- [What you need to do]
Duplicate the lines of the items, beginning at the line that contains "You are a GUI" and continuing through the end of the items. Omit the pictures from your copy.

- [Collected data entries]
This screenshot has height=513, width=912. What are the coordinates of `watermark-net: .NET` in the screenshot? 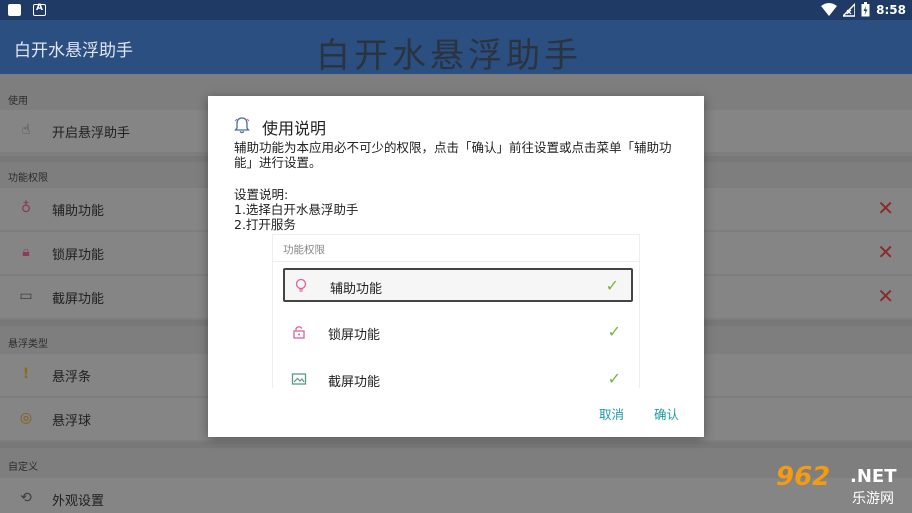 It's located at (874, 476).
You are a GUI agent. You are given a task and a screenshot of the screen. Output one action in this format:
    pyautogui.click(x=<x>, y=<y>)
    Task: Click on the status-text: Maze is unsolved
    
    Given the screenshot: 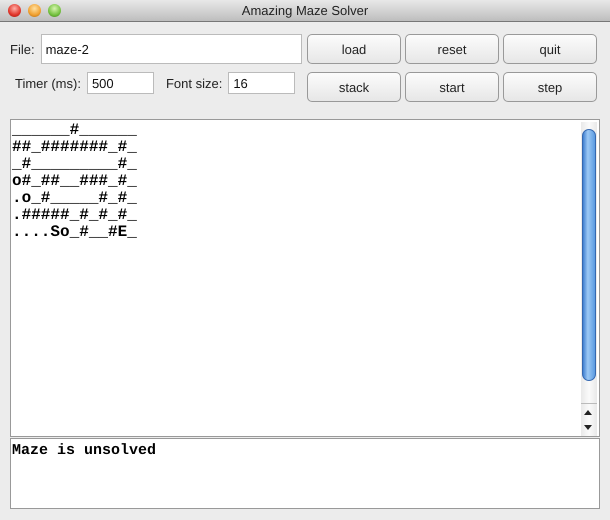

- [Response to the exercise]
You are a GUI agent. You are given a task and a screenshot of the screen. Output one action in this format:
    pyautogui.click(x=<x>, y=<y>)
    Task: Click on the status-text: Maze is unsolved
    
    Given the screenshot: 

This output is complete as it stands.